Work is under way now to identify the issues each school needs to have resolved.
Highways engineers are also looking at the feasibility of adding more double yellow lines, zig zag markings and bollards around the schools.
As part of the project, police community support officers will run road safety courses in schools.
And The Star will be backing the new crackdown by highlighting dangerous parking at schools and challenging rogue parents who are putting pupils at risk.
Insp Stubbs said: “Road safety issues around primary schools in my area have been causing huge concern for a long time.
“Officers, the council, councillors and the MP for the area, Meg Munn, are all regularly contacted by people wanting to report inconsiderate motorists and speeding.
“It can be chaotic outside some schools at dropping-off and collecting times and, as a result, children are put at risk.”
Police had to bid for the funding from South Yorkshire Safer Roads Partnership, which reinvests into road safety initiatives the fees paid by motorists on speed awareness courses.
“We are fortunate in this city that we have few serious collisions involving child pedestrians,” said Insp Stubbs.
“But, if we can prevent just one, we are achieving something. The ethos is educating children and their parents on road safety and making them realise the potential consequences of irresponsible actions, which can be catastrophic.
“People are so busy these days they may not think about the potential risks their parking or driving could have, so this project is aimed at changing that.
“Many parents are fearful of letting their children walk to school alone any more because of the dangers, so by creating bespoke plans to tackle specific problems at each school involved we hope to reverse that.”
Khurshid Ahmed, senior learning mentor at Nether Edge Primary School, said: “Our biggest issue is parking. If some can’t find parking they block the pavement. We have kids crossing the road between parked cars because parents ignore the markings.
“It’s very dangerous. A child could just run out. You never know what might happen.”
Insp Stubbs said previous attempts to tackle the problem had failed.

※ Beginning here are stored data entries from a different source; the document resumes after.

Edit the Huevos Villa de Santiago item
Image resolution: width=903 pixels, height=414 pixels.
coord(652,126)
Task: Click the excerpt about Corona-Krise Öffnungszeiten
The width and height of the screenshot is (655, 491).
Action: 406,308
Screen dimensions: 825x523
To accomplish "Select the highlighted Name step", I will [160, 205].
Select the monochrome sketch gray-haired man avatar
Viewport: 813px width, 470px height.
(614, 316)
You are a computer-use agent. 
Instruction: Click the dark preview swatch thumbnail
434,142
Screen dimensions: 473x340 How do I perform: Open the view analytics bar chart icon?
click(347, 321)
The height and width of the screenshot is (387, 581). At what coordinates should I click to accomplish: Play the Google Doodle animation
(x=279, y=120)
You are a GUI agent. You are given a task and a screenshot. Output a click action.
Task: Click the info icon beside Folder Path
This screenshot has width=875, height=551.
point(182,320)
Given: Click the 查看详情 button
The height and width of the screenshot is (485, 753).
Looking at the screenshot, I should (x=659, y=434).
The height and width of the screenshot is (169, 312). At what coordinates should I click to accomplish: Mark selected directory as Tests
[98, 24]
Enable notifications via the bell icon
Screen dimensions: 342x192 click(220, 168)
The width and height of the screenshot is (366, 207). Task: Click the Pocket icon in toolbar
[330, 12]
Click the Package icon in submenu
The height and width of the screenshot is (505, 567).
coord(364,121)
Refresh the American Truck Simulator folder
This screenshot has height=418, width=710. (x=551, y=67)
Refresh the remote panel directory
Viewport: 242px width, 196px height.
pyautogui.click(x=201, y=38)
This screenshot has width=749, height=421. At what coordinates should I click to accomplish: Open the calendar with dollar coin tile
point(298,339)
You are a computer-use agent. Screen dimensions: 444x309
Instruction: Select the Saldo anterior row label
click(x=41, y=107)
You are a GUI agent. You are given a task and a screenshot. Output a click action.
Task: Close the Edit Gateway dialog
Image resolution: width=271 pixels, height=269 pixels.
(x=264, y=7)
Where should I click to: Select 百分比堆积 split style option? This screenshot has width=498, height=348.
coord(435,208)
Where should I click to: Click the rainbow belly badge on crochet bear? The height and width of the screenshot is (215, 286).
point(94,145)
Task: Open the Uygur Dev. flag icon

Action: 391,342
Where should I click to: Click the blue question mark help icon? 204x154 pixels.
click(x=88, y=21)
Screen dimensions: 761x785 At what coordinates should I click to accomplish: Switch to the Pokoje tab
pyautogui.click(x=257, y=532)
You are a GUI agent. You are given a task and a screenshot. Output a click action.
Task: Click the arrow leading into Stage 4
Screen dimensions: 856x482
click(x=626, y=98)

“In the past we have sent letters home and tried to educate parents to park a minimum distance away from school and to walk the rest, but it has had little effect,” he said.
“So this is a new push. The project is called It’s Your Child because it is aimed at making motorists recognise the risks they cause to their own children when they park or drive irresponsibly close to schools - it’s about making them take responsibility.”